**PROMPT 1**. In the article on sleep problems and psychiatric disorders in young people, which journal published the study?
**PROMPT 2**. According to the article on sleep problems and psychiatric disorders in young people, what does an electroencephalogram (EEG) record? List each item.

**SELECTED EXTRACT**.

- - -

Sleep problems linked to psychiatric disorders in young people
A new study found that young people with a genetic condition known as deletion syndrome (22q11.2DS) had significant alterations in their sleep patterns that are linked to psychiatric disorders.
The study was published in the journal, eLife, and led by Nicholas Donnelly, PhD, clinical lecturer at the Centre for Academic Mental Health at the University of Bristol in the United Kingdom. Previous research had shown that most young people with 22q11.2DS have sleep problems linked to psychiatric disorders. These studies, however, didn’t analyze brain activity during sleep, they were based off parents’ reporting their child’s sleep habits. For this study, Donnelly and his team of researchers sought to discover whether there are differences in brain activity during sleep in those with 22q11.2DS compared to those without the condition.
For their investigation, researchers recorded the brain activity during one night of sleep in 28 young people aged six to 20 years old with 22q11.2DS, along with 17 of their unaffected siblings. Researchers measured brain activity through an electroencephalogram (EEG), which records the brain’s electrical activity and sleep patterns know as spindles and slow-wave (SW) oscillations.

- - -

**EXCERPTED DATA**.
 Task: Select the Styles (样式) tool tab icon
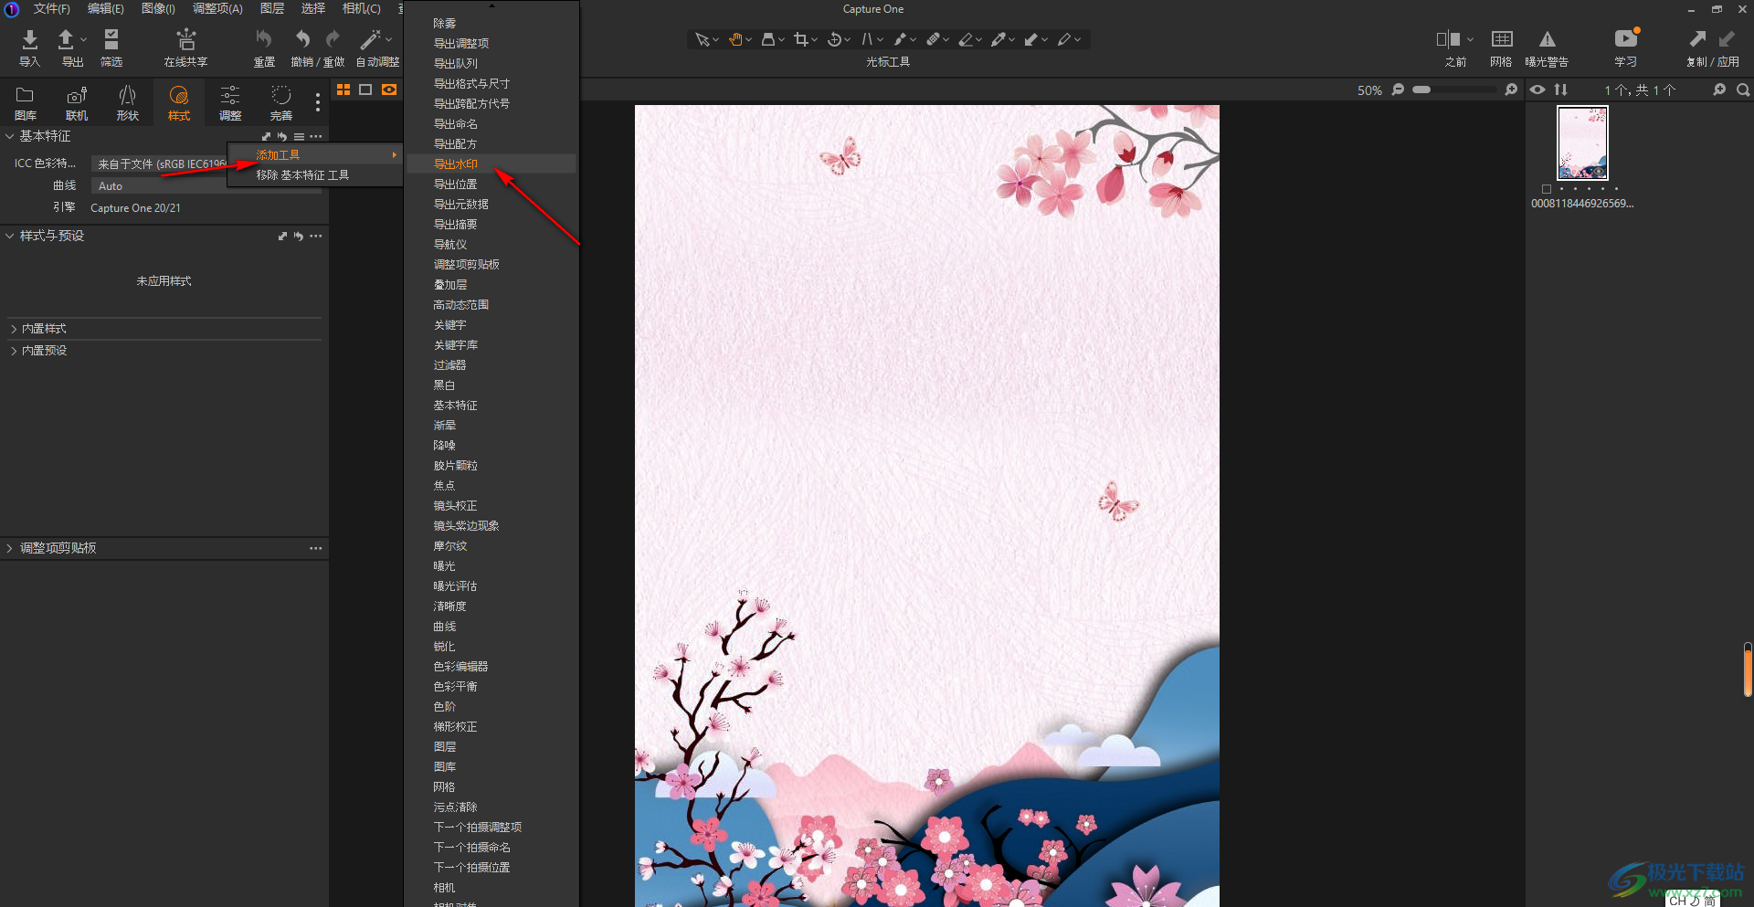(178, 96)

- - -

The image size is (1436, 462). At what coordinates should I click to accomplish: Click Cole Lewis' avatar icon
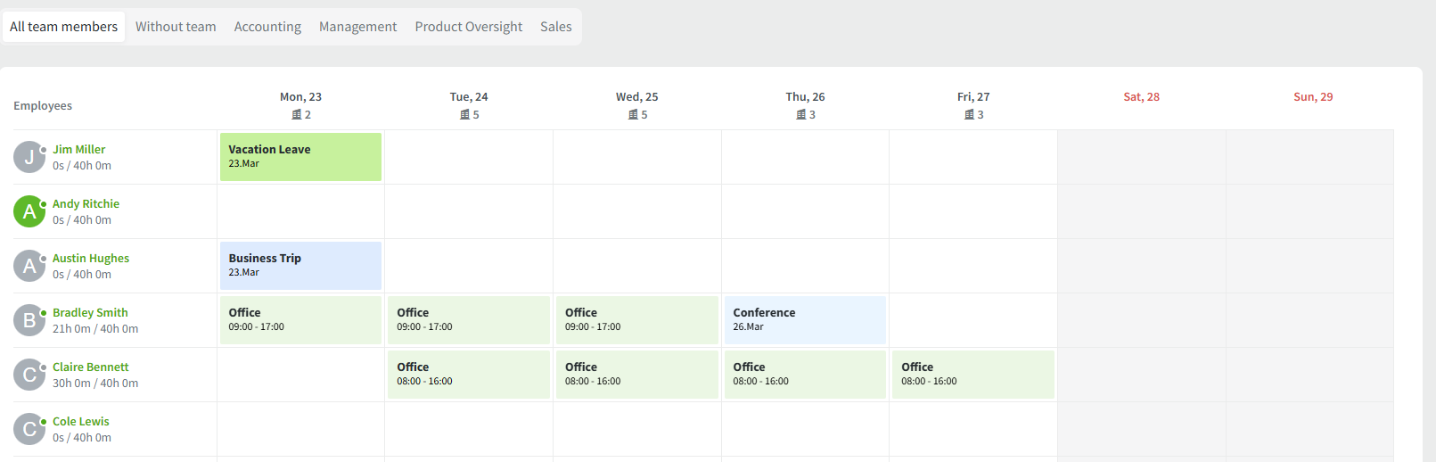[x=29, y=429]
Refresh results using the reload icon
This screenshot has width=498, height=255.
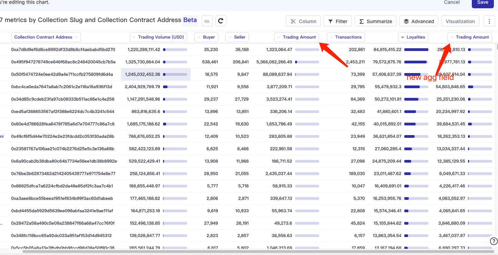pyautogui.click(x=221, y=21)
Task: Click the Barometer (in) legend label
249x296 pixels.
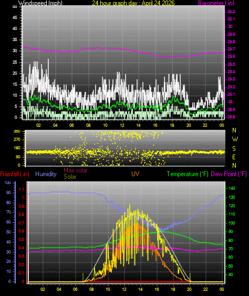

- - -

**TASK RESULT 1**. eLife

**TASK RESULT 2**.
- The brain's electrical activity
- Spindles
- Slow-wave (SW) oscillations